Fotografia: Nuno Cerqueira

Terras de Bouro com orçamento de 15,1 ME para 2021

Orçamento 2021.

Redação
29 Nov 2020

A câmara municipal de Terras de Bouro vai ter um orçamento de 15,1 milhões de euros para 2021, tendo como “prioridades o emprego, turismo, saúde e ação social” e com a oposição a fazer acusações de “eleitoralismo”.

Em declarações à Lusa, o presidente daquela autarquia do distrito de Braga, Manuel Tibo, apontou que aquele documento e o plano plurianual de investimentos, que vão hoje a votação para aprovação à Assembleia Municipal, contemplam “importantes projetos e investimentos” e salientou o aumento de 10 milhões para mais de 15 milhões de euros “ao longo do mandato”.

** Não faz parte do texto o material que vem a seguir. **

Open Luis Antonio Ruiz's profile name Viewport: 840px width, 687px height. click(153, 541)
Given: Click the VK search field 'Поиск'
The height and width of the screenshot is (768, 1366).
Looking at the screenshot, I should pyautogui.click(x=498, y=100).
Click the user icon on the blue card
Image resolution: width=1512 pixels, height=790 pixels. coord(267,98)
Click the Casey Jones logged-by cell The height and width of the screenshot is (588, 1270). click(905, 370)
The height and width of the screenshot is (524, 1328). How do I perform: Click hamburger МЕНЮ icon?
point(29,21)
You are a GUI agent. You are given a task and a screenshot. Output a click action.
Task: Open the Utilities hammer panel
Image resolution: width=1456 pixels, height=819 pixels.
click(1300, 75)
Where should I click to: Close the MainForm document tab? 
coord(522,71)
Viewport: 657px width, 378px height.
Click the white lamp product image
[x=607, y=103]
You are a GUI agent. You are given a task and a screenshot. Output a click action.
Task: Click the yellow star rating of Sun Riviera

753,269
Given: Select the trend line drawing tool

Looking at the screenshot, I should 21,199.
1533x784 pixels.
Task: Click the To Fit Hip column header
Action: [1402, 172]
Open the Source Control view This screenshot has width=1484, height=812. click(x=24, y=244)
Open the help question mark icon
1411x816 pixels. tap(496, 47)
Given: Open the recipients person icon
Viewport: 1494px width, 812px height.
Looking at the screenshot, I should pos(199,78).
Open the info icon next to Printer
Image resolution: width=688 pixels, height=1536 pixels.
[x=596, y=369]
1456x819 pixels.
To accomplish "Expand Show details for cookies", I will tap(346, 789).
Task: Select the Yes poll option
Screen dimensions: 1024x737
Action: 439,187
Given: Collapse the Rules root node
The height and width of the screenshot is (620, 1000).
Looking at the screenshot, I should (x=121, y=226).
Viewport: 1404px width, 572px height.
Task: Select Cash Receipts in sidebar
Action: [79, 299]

A oposição, PS e Terras de Bouro – o Nosso Partido absteve-se, com ambos os movimentos a acusar a maioria de apresentar um “orçamento eleitoralista” a pensar em 2021.

“A abstenção do PS foi por considerar que é um orçamento exagerado, eleitoralista e difícil de cumprir. Tem um elevado número de projetos, exagerado, e tememos pelo endividamento do concelho”, explicou à Lusa Luís Teixeira, vereador do PS.

No mesmo sentido é a análise do representante do Terras de Bouro – o Nosso Partido, Paulo Sousa: “Este orçamento segue a mesma linha dos anteriores, sem nada de extraordinário e não acrescenta nada. É um orçamento de campanha eleitoral”, referiu à Lusa.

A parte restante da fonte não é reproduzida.